== READING TEXT ==
[BEGIN]

Keywords: Super Eagles, Arsenal, Cesc Fabregas, Nwankwo Kanu, Obafemi Martins, Manchester City, Yakubu Aiyegbeni, Emmanuel Adebayor, Robin van Persie, World Cup 2010, Kenya, Nigeria, Shaibu Amodu, Afrobeat
Text: Nigerian Afrobeat music star Seun Kuti holds as many interesting views about football as he does about political satire and protest which his music is best known for. First off, he makes no bones about wanting Nigerian national team coach Shaibu Amodu sacked even after successfully seeing the Super Eagles through qualification to the 2010 World Cup in South Africa. And he does not hide the fact that he will be supporting the Spanish national team rather than the Nigerians when the tournament eventually kicks off next June.
Furthermore, he says he was glad to see Emmanuel Adebayor leave the Emirates Stadium, home of his favourite English Premier League club Arsenal, in the summer. Having been quoted in the past berating Adebayor’s goal scoring abilities, he says “I still don’t like him” even now that the Togolese striker has made the switch to Manchester City.

[END]

== SOURCE DATA ==
[BEGIN]

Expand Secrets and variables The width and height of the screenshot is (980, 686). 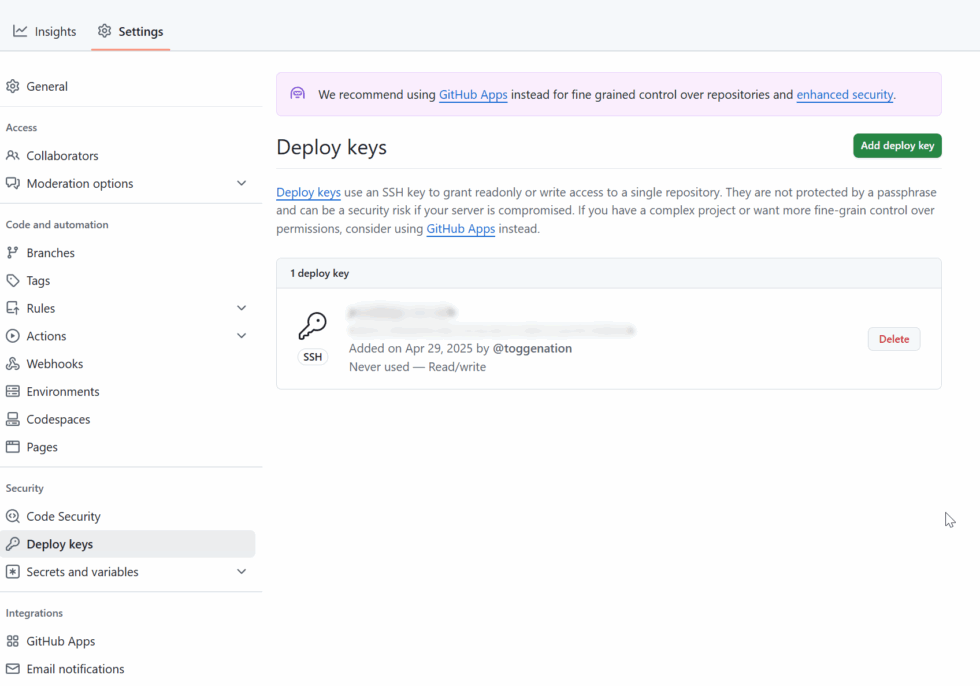[x=241, y=572]
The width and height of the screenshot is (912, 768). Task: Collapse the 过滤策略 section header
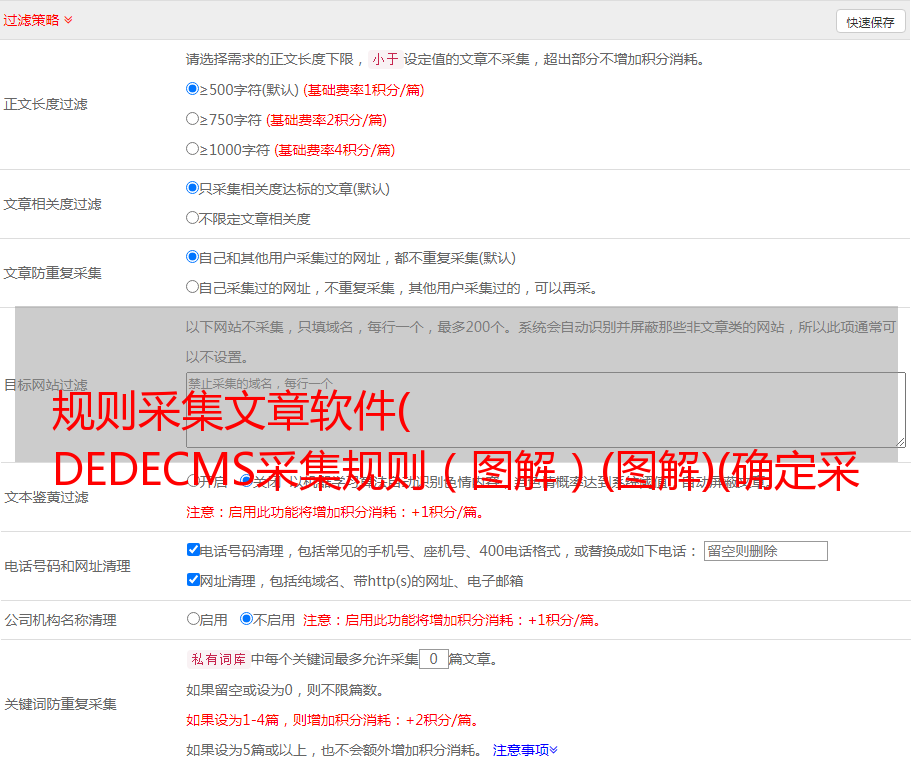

[END]

== TASK LIST ==
(A) Update the passage on Seun Kuti's football views from "Keywords: Super Eagles, Arsenal, Cesc" up to and including "off next June.", replacing "Shaibu Amodu" with "the national coach".
(B) Write what comes next in the article about Seun Kuti's views on football, starting after its final sentence.

== RESPONSES TO THE EXERCISE ==
(A)
Keywords: Super Eagles, Arsenal, Cesc Fabregas, Nwankwo Kanu, Obafemi Martins, Manchester City, Yakubu Aiyegbeni, Emmanuel Adebayor, Robin van Persie, World Cup 2010, Kenya, Nigeria, the national coach, Afrobeat
Text: Nigerian Afrobeat music star Seun Kuti holds as many interesting views about football as he does about political satire and protest which his music is best known for. First off, he makes no bones about wanting Nigerian national team coach the national coach sacked even after successfully seeing the Super Eagles through qualification to the 2010 World Cup in South Africa. And he does not hide the fact that he will be supporting the Spanish national team rather than the Nigerians when the tournament eventually kicks off next June.

(B)
With a slightly bigger build than his famous father, 27 year-old musician Seun Kuti has in recent years become the new face of the protest music left as a legacy by his iconoclast father Fela.
Taking great strides at promoting his maiden album Many Things done alongside the Egypt 80 Band which he inherited from his father, Seun has come into his own. He has been widely quoted on various topics ranging from home turf political protest to the most important topic on the lips of many Africans at the moment, football.
So when we met recently in Accra, Ghana, during his trip to perform as the star act at the four-day High Vibes Music Festival, our major talking point was the final World Cup qualification match between Nigeria and Kenya in Nairobi.
Just emerging from an interview session with Radio France International dressed in a white t-shirt and jeans with white beads around his neck, we head into his suite at the Wangara Hotel where he quickly tunes TV channels and finds that the game is already into its 8th minute. Sounding rather calm, he makes it known from the start that he really does not care so much if the Nigerians qualify for the World Cup.
“I do support them but not like before” he says. “I don’t appreciate the way Nigerian football is being run these days”. He delves into a mini speech about corruption, both in politics and in football administration. You can feel a sense of frustration as he lays all the blame of the country’s poor performances in international sports on the doorstep of administrators who chose to steal funds meant for development.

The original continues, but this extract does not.